#### GIVEN ENTRIES
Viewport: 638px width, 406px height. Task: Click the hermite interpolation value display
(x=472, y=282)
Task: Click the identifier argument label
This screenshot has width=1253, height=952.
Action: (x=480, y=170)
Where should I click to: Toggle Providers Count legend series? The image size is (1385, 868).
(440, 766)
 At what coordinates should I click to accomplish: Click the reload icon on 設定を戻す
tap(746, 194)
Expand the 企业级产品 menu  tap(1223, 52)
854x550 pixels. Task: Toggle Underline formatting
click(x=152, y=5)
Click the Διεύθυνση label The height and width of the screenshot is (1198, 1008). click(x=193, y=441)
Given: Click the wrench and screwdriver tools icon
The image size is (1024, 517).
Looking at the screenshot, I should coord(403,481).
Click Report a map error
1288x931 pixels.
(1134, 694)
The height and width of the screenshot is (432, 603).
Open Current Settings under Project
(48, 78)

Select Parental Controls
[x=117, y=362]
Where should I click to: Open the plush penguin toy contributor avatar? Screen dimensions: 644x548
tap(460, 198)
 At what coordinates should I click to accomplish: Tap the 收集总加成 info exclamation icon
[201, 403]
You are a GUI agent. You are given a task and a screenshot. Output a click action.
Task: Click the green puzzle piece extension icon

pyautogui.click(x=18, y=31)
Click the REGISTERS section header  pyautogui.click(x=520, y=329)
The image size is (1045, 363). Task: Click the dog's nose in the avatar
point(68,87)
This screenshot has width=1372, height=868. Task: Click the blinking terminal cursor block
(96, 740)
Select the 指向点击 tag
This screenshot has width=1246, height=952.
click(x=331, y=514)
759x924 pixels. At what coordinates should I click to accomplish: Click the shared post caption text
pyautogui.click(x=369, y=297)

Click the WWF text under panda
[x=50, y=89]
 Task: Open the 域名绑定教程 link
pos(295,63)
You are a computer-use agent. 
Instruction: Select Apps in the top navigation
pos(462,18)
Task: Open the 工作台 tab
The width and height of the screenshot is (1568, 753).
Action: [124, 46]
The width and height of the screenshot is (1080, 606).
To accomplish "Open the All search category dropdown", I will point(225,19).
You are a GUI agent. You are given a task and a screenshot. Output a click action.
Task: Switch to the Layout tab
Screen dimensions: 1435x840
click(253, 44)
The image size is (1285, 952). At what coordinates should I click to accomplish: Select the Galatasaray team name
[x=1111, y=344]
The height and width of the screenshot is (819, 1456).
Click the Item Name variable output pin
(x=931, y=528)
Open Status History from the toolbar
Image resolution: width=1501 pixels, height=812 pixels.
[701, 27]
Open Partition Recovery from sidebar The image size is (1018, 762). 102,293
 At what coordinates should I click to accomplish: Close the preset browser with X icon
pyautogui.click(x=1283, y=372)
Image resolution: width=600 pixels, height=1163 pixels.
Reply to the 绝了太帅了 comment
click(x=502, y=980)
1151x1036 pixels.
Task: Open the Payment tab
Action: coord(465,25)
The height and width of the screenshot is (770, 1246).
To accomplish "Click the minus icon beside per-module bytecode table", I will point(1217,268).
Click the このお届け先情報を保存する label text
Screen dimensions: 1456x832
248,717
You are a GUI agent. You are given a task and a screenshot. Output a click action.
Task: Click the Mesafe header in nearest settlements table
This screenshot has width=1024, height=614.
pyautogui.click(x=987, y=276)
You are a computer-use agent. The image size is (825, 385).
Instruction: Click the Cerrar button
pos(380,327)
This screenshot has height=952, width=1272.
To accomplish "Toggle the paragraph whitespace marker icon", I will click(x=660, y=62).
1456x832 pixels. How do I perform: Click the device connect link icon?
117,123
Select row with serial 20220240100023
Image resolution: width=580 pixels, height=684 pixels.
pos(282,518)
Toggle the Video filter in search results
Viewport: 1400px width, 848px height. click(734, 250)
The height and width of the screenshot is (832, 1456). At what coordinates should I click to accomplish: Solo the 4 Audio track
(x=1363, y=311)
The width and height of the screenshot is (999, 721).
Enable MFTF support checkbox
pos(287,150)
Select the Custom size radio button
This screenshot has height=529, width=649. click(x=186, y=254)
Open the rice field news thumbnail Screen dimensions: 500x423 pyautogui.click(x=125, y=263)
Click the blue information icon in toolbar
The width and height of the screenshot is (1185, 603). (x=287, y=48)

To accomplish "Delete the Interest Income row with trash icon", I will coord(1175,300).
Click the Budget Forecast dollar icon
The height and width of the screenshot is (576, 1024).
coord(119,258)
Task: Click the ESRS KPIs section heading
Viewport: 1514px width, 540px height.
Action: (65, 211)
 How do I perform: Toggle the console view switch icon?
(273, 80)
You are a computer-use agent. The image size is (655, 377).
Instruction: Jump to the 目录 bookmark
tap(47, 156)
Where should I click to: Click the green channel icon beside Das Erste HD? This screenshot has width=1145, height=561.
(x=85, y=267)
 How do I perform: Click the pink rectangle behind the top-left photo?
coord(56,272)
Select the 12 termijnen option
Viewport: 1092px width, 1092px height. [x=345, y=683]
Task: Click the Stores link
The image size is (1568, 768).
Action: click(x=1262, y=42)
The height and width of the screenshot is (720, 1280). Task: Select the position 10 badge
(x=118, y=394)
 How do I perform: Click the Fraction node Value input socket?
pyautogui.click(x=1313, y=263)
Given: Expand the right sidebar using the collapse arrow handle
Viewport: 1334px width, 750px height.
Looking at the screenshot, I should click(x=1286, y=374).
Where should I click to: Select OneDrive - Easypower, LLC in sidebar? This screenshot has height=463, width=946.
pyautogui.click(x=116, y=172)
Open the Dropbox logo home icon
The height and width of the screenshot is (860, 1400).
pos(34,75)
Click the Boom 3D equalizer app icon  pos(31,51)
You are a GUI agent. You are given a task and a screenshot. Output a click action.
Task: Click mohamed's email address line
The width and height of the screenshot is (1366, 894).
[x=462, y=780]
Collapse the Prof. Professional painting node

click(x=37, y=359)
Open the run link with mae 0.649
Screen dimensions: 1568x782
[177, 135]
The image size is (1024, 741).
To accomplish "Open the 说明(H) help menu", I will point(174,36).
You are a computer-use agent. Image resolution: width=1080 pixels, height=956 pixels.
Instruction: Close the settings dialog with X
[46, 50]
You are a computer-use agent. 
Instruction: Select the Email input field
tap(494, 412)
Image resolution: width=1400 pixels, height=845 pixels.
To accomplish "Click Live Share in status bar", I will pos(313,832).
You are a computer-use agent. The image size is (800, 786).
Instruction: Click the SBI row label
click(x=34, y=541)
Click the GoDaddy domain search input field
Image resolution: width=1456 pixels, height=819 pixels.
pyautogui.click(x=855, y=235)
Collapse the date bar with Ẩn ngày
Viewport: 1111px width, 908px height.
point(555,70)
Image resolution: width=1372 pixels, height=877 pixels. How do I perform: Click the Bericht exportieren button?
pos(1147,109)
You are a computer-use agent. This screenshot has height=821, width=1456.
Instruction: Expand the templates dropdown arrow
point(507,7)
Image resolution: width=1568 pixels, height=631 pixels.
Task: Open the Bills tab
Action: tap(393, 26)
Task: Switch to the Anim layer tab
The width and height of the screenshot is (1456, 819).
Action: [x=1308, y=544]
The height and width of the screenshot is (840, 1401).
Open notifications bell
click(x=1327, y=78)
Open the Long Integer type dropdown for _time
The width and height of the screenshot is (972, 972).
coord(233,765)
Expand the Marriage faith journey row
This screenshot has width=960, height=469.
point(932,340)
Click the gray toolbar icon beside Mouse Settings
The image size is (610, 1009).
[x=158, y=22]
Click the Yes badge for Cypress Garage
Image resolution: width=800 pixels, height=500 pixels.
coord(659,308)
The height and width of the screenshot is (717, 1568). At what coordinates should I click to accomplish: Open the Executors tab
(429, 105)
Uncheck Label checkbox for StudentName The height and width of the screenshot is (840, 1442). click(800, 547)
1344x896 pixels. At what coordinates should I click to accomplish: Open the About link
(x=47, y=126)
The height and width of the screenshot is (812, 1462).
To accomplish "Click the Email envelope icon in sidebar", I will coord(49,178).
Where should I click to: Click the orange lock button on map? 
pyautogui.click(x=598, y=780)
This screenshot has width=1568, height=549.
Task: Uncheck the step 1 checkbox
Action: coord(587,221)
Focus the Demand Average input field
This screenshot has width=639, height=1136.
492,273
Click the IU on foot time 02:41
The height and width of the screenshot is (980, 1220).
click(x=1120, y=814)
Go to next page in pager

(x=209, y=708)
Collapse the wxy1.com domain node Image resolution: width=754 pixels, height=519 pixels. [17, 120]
########
#### [WORK TO BE COMPLETED]
Pull out every line of the entries above that contains the string "badge", matching case exactly, and list those lines in full.

#### [FINAL RESULT]
The height and width of the screenshot is (720, 1280). Task: Select the position 10 badge
Click the Yes badge for Cypress Garage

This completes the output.